Aldo drummed his fingers on the roof of the truck. “I gotta say,” he said, changing the subject. “I’m thinking about retiring. This is number four, and I want to make it my last.”
“Really?” Luke asked, sounding surprised. To Luke, the Guard and the deployments were what kept him going, kept him trudging one foot in front of the other.
“We’ve been doing this since high school. That’s twelve years of packing up and moving out and hoping we come back after the job’s done. I’m ready to stay put. I want to put more time into some engineering projects. And then I want to make a nice girl the next Mrs. Moretta.”

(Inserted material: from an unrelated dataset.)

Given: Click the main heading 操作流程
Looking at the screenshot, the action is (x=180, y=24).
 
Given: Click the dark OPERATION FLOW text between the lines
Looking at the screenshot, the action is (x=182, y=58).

“Jesus, Aldo.” Luke sounded shocked…and a little sick. “When the hell did you decide all this?”
They’d enlisted together, trained together, deployed together. This was the first time Aldo’s course had diverged from Luke’s.
“About ten seconds after I found out Gloria moved out.” It was the truth. It was time. Aldo felt it in his bones. He was ready to be a full-time civilian, a husband, maybe a father. It was time for the rest of his life to start. “Don’t tell me you’re not ready to hang it up.”
“It’s all I’ve got,” Luke said quietly. “The Guard and my business.”
“You’ve got your family and could have Harper, too, if you wanted. Come home to that sweet face every day and find out what trouble she got herself into? There’s something to look forward to.”